Transcribe the entries that follow exactly as they appear, minus pictures.

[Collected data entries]
BEGIN

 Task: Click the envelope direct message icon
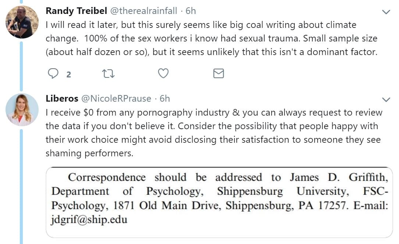[x=218, y=74]
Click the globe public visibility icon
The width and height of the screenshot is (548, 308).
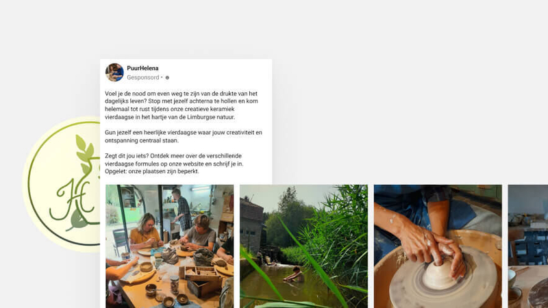(167, 78)
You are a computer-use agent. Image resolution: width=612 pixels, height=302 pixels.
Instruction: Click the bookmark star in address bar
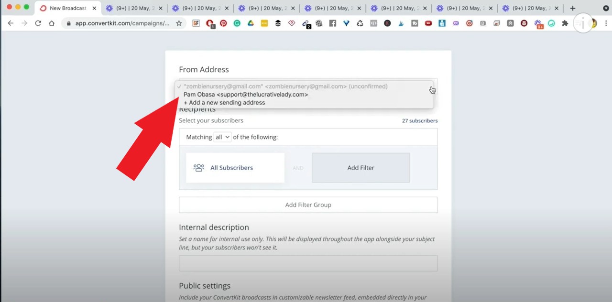click(x=179, y=22)
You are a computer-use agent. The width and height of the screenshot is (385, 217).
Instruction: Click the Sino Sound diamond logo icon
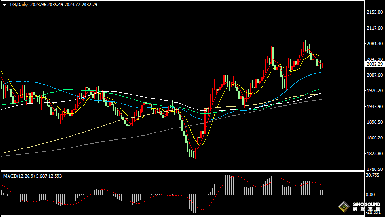click(x=343, y=207)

END

> Problem solution
 Task: Click the envelope direct message icon
[x=218, y=74]
Click the globe public visibility icon
The width and height of the screenshot is (548, 308).
(167, 78)
You are a computer-use agent. Image resolution: width=612 pixels, height=302 pixels.
Instruction: Click the bookmark star in address bar
click(x=179, y=22)
You are a computer-use agent. The width and height of the screenshot is (385, 217).
Instruction: Click the Sino Sound diamond logo icon
click(x=343, y=207)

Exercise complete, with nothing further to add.